Exercises to complete
A) Please transcribe the part of the VTCL page starting with "The followind types" and going on through "-1.9, (as in Java)".
B) Decide whether each statement agrees with the VTCL page, answering yes or no and quoting the deciding words: (i) "xor" has higher precedence than "&&"; (ii) local names starting with a capital letter should be placed within quotes; (iii) if no element matching a model element constant is present in the model space, an error message is issued.

Document extract
-.-.-
Latest revision as of 04:16, 30 April 2015

Outdated page

This page contains obsolete information about the VPM based VIATRA2 and preserved for archive purposes only.
The currently maintained wiki is available at http://wiki.eclipse.org/VIATRA

VTCL Terms and Expressions

Constants

The followind types of constants are available in VTCL:

  • Undefined value constant: undef
  • Boolean constants: true, false
  • Integer constants: 1, -1,
  • Double constants: 2.32, -1.9, (as in Java)
  • String constants: "A string." (as in Java)
  • Model element constants: fully qualified names, e.g. uml.metamodel.Classifier, local names: ejbEntity, 'Class' (local names starting with a capital letter should be included within quotes.
  • Multiplicity constants: one_to_one, one_to_many, many_to_one, many_to_many,

In case of model element constants, a corresponding element should be present in the model space (at compile time), otherwise an error message is issued.

 machine vtcl_constants {
  rule main() = seq {
 	// Undefined constant
 	println(undef);
 	// Boolean constants
 	println(true);
 	println(false);
 	// String constants
 	print("Hello VIATRA2 world!");
 	// Integer constants
 	println(4);
 	println(-4);
 	// Double constants
 	print(4.6);
 	print(-4.7);
 	print(6.6e2);
 	print(10e-2);
 	// Model elemenent constants 
 	// (provided that entity testing.models.manager exists in model space)
 	print(fqn(testing.models.manager));
 	print(fqn('testing'));
 	// Multiplicity constant
 	print(one_to_one);
 	print(one_to_many);
 	print(many_to_one);
 	print(many_to_many);
  }
 }


Logical Terms

Logical terms consist of usual binary Boolean operators such as "&&" (and), "||" (or), "xor" (exclusive or), and unary operator "!" (not).

The precedence of Boolean operators are as follows: "!" (highest), "&&", { "||"; "xor" } (lowest). Operator precedence can be overridden by parenthesis. All previous operators tie as usual (to the left)

Equality (and inequality) operators, namely, "==" (equal), and "!=" (not equal), are also allowed for Boolean values.

There are two logical constants: "true" and "false".
-.-.-
Information provided
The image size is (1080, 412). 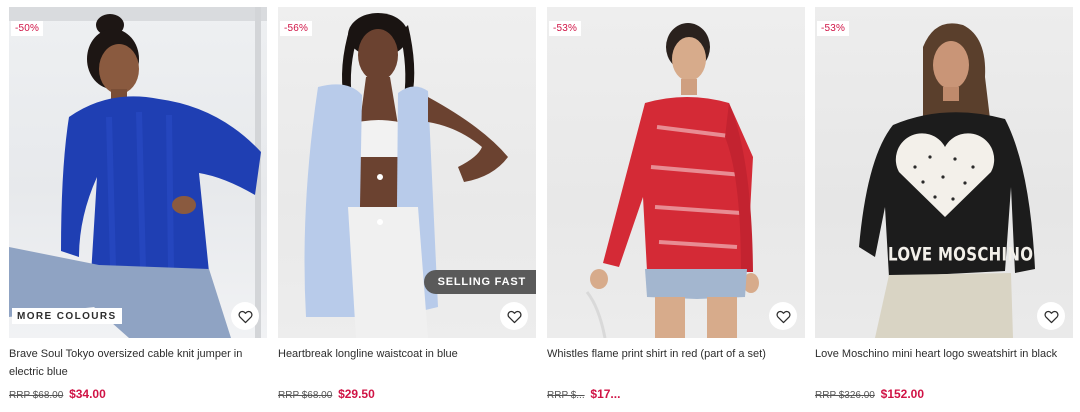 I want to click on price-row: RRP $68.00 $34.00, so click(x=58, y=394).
-.-.-
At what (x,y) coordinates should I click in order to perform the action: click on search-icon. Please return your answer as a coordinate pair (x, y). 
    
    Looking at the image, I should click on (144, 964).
-.-.-
Outputs for the tasks
A)
The followind types of constants are available in VTCL:

  • Undefined value constant: undef
  • Boolean constants: true, false
  • Integer constants: 1, -1,
  • Double constants: 2.32, -1.9, (as in Java)

B)
(i) No: "The precedence of Boolean operators are as follows: "!" (highest), "&&", { "||"; "xor" } (lowest)."
(ii) Yes: "local names starting with a capital letter should be included within quotes"
(iii) Yes: "a corresponding element should be present in the model space (at compile time), otherwise an error message is issued."